Canada's Criminal Code says a finding of not criminally responsible is necessary when someone accused of a crime was "suffering from a mental disorder that rendered the person incapable of appreciating the nature and quality of the act … or of knowing that it was wrong."
Last September, the man was transferred to a small group home operated by Health P.E.I., just outside of Charlottetown.
In December, staff of the group home took the man's phone away for a month after they discovered he'd been communicating with someone described in court as a "vulnerable" woman, in violation of conditions placed on him by the courts.
The woman, feeling threatened, eventually blocked him.
"[He] puts out a wide net on the internet in terms of sexual interactions and staff are concerned about that," one of the man's case workers testified. "We — and he — don't know who he's in contact with."
After the man got his phone back, trouble continued.

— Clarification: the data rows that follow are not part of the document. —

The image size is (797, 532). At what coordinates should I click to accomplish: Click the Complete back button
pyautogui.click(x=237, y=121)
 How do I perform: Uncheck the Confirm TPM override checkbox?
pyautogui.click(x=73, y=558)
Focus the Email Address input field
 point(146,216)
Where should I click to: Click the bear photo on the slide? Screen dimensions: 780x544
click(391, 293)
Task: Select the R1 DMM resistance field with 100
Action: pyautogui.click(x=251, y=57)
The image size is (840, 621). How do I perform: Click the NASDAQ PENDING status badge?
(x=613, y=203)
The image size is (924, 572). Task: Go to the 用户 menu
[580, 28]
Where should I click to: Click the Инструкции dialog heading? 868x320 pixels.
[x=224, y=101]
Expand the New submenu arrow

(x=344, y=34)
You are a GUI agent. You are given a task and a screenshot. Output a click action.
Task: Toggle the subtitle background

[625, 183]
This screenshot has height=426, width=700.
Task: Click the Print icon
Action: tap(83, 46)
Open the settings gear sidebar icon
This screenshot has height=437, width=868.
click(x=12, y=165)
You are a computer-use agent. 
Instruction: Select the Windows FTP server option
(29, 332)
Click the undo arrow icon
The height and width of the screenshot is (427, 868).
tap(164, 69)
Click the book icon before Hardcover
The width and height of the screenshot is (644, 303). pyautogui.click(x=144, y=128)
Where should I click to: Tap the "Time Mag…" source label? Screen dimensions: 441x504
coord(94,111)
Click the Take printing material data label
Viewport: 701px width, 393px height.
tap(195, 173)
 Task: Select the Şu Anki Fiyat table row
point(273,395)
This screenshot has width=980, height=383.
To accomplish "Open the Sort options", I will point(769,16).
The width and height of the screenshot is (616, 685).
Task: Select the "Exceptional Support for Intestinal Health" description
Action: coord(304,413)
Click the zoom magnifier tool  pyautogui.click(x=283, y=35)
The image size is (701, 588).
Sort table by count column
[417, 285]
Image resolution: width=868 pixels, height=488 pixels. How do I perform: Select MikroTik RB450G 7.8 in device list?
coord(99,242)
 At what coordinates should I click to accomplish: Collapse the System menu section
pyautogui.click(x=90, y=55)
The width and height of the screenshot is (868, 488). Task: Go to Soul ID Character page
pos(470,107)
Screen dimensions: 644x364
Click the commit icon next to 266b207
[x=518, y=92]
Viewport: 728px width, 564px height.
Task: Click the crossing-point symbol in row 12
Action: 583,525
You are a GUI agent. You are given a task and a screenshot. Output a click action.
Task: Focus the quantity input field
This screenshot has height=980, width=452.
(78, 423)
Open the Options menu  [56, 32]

Within weeks, he was in contact with a woman he later told group home staff he "met in high school," who offered to send him nude photos in return for money.
Staff discovered the photos, confiscated the cellphone again, and confronted the man. They testified he lied to them about what he'd been up to, and tried to hide his online activity.
The man's phone privileges remain cut off, following two more incidents involving the woman offering to sell him nude photos.
"The lying and deceitfulness worries me from a risk perspective," testified another case worker.
The man's lawyer argued his client needs a phone to successfully move back into the community some day. Milne argued that the man is currently engaged to be married, and "deserves some expectation of privacy" in texts and other online communications.